» **SET OF TASKS**:
[1] Answer these questions about the passage on PVD coatings:
(a) What did manufacturing companies find about using coated cutting tools instead of plain tool steel ones?
(b) Which coating was used on some titanium racing rods, and which Yamaha model benefited from it in the late 1980s?
(c) What range of coatings does the term DLC describe?
[2] Render as a numbered list the lines of the rows starting at the line containing "Tap the OPEN TO BELOW text" and ending at the last line of the rows, with blank lines left out.

======== DOCUMENT SECTION

PVD coatings are used very widely, and cover everything from the metallic coating on the inside of crisp packets to the hard engineering coatings such as titanium nitride (TiN) that we are more familiar with. However, we are most interested in the hard-wearing, low-friction coatings that have brought us a number of significant benefits in recent years. If we work in a manufacturing environment, it is quite likely that our first exposure to such coatings would be coated cutting tools. Before the race engine suppliers became aware of the benefits of PVD coatings, manufacturing companies had realised that using the more expensive coated tools rather than the plain tool steel versions actually saved time and money.
After a relatively short period of time, a range of PVD coatings have passed from the race engine sector through to the mainstream production passenger car market. PVD-coated engine components are not the preserve of high-tech niche sportscar makers; the large automotive players see the advantages in terms of reduced friction and wear to benefit both the fuel economy and reliability of their cars.
Titanium nitride is probably the first of this family of coatings that we would have noticed. Pre-dating other well-known coatings such as DLC, TiN was widely used as a cutting tool coating. Its relatively low friction and wear resistance also made it a firm favourite for high-performance suspension, especially on racing motorcycles. In terms of engine components, it was applied to some titanium racing rods, with Yamaha’s OW-01 benefiting from it in the late 1980s. It has also found widespread use on titanium valves. Chromium nitride (CrN) is another commonly used coating, again finding use on con rod thrust faces and titanium valves. PVD coatings are also widely used on piston rings to reduce friction and wear.
DLC is a widely used term, but this is not a single coating; it is used to describe a wide range of carbon-rich coatings that often have a high metallic or ceramic content. More than any other type, the DLC ‘family’ of coatings has been used to great effect to reduce friction, and improve the performance and reliability of components. It has allowed already aggressively engineered valvetrains to be run to even higher levels of stress with remarkable reliability, and has been used everywhere from piston pins, piston rings, piston pins, cams, cranks and especially cam followers.

================
======== SOURCE RECORDS

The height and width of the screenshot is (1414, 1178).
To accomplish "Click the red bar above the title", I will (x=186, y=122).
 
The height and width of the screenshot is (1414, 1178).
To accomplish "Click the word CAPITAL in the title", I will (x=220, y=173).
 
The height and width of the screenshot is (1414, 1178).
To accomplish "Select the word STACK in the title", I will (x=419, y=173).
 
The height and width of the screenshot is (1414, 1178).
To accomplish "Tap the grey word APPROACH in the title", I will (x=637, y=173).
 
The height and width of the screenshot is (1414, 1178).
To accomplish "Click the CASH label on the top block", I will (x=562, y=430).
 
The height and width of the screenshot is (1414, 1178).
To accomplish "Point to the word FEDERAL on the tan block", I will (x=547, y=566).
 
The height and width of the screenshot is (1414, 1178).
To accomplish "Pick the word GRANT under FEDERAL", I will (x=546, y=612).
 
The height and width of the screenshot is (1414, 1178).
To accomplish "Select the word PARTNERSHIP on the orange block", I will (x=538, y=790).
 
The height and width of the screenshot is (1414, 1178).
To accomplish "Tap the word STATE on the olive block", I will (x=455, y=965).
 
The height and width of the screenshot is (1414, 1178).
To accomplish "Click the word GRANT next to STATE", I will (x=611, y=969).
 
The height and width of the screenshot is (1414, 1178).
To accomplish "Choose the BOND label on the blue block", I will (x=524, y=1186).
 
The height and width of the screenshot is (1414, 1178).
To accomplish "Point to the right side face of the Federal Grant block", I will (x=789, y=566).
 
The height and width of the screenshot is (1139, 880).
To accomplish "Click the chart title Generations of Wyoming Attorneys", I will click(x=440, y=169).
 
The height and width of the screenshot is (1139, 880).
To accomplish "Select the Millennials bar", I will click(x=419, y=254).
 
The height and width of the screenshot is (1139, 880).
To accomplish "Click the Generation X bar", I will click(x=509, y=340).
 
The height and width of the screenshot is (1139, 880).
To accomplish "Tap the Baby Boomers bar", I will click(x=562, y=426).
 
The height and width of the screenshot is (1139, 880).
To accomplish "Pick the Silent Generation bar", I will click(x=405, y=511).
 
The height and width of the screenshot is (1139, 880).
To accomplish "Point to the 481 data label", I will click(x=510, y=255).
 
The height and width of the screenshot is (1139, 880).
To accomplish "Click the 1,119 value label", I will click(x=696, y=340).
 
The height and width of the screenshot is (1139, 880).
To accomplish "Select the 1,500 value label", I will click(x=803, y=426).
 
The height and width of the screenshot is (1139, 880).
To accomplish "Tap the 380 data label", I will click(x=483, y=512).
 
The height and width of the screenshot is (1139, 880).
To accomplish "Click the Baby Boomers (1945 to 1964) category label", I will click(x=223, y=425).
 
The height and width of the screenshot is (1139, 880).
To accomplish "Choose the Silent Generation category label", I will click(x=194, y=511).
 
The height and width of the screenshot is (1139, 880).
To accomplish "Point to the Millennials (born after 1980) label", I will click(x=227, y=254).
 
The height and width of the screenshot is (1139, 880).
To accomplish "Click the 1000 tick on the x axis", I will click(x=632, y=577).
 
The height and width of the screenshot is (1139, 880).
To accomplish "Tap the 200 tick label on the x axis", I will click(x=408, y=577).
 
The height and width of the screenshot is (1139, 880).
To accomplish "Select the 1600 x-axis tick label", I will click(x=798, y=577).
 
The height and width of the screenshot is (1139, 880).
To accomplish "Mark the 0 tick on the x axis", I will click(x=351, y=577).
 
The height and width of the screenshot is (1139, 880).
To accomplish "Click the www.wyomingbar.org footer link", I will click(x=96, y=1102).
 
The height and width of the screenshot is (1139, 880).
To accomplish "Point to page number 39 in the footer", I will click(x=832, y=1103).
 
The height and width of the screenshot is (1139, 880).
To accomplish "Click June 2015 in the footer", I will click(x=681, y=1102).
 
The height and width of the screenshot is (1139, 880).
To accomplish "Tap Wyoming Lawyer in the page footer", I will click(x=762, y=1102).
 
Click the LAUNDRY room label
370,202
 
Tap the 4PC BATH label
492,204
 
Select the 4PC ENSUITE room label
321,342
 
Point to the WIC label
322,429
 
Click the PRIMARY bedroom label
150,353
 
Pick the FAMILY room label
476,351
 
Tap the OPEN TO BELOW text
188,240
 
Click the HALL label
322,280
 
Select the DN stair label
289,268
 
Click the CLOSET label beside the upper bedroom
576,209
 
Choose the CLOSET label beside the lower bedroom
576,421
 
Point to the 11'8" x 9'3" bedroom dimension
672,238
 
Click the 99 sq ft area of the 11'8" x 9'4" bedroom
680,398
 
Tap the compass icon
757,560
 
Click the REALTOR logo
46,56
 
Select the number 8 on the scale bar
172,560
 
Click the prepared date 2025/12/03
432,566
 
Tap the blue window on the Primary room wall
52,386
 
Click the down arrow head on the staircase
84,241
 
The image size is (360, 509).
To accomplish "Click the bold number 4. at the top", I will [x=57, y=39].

================

» **EXPECTED RESULTS**:
[1]
(a) The more expensive coated tools actually saved time and money.
(b) Titanium nitride (TiN); the Yamaha OW-01.
(c) A wide range of carbon-rich coatings that often have a high metallic or ceramic content.

[2]
1. Tap the OPEN TO BELOW text
2. 188,240
3. Click the HALL label
4. 322,280
5. Select the DN stair label
6. 289,268
7. Click the CLOSET label beside the upper bedroom
8. 576,209
9. Choose the CLOSET label beside the lower bedroom
10. 576,421
11. Point to the 11'8" x 9'3" bedroom dimension
12. 672,238
13. Click the 99 sq ft area of the 11'8" x 9'4" bedroom
14. 680,398
15. Tap the compass icon
16. 757,560
17. Click the REALTOR logo
18. 46,56
19. Select the number 8 on the scale bar
20. 172,560
21. Click the prepared date 2025/12/03
22. 432,566
23. Tap the blue window on the Primary room wall
24. 52,386
25. Click the down arrow head on the staircase
26. 84,241
27. The image size is (360, 509).
28. To accomplish "Click the bold number 4. at the top", I will [x=57, y=39].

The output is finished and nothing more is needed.